I live in California, the land of high-income tax. I am closing on a house in Texas next week, which has no income tax.
I was intending to go with my significant other, but day by day it looks like we aren't going to make it and I will be going alone. The home falls nearly into the 28/36 rule for me. Well, kind of, allow me to explain.
I have two income streams. My primary is a fully remote job that I took at a lower pay than I can make in person so I can focus on launching a personal business. I'm certain that I can earn more in the city, but I would prefer this situation. Using this income, the ratio is 25/37. But here's the complication, I'm not paying any income tax in Texas that I would pay in California. So the 25 / 37 are including $600 a month in property tax that wouldn't be shown if applying that same rule in California. Essentially the income tax and property tax are a wash, but the 28/36 ratio doesn't show that.
My primary income stream is $121k, $10,010 pre tax and $6,748 take home (in Texas) after deductions for health and 401k (only for matching). Mortgage is $1,729, home insurance is $204, and property tax is 575. In California, that take home would be $6035.
I have a car payment of $380, student loans of $760, and about $150 in credit card payments for ongoing debt. After paying the mortgage, taxes, student loans, home insurance, and for the car I have about $2900 left from my primary income.

::::

# The request
Carry the post about buying a house in Texas on a remote-job income forward from its final sentence, in the same first-person voice.

# Given data

::::

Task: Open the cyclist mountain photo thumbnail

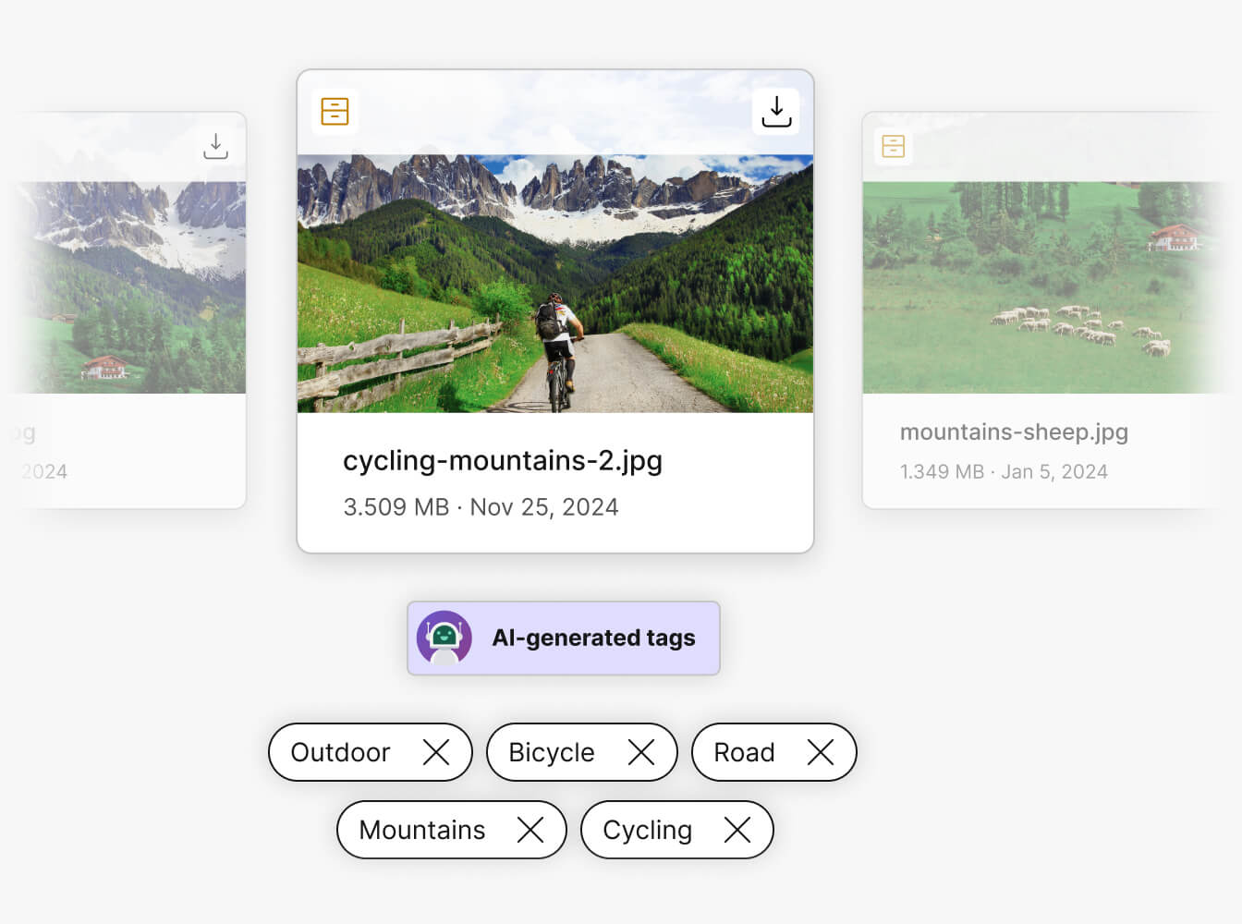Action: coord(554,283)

::::

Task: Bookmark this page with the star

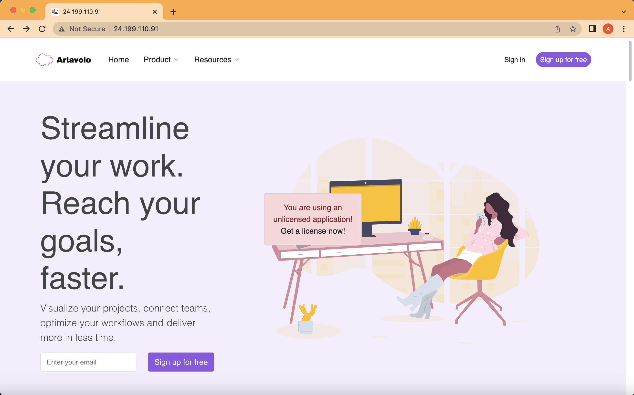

::::

# Answer for the task
My secondary income has a guaranteed $50k payroll with about another $50-65k in draws - but these vary depending on the deals we get and how much we have to pay out to our contractors. This is oversimplified because there are tax savings involved. This is a new business though, and I cannot bet that it will exist in five years, let alone thirty. However, this brings my pretax range from $14525 - $18,420, take home to between 10 - 14k / month and brings these numbers down to very achievable numbers and leaves $10-15k.
Cash reserves are lower than I'd like after purchase, about $35k in the market and maybe another $40k in my 401ks.
I do expect my income to continue to rise, and feel confident that if I lost a job I could find similar work at the same or higher pay than my 'day job'. I would be able to rent one, probably even two rooms in the house out in a pinch. This is why I'm trying to keep the purchase in this window and ignore my business venture.
Home is $360k, I'm putting down about $95k. Loan is around $265 @ 6.6 %.
My question, I am trying to budget this for worst case scenario, Should I be concerned that I'm right at the 28/36 boundary only using the day job? Would you consider the lack of California income tax in this scenario? I don't want to walk away but would prefer to leave $4k on the table rather than make an expensive mistake. I am trying as hard as possible to ignore my business income in this decision. I know this is probably a lot of over thinking, but am looking to you all for advice!
Thanks all!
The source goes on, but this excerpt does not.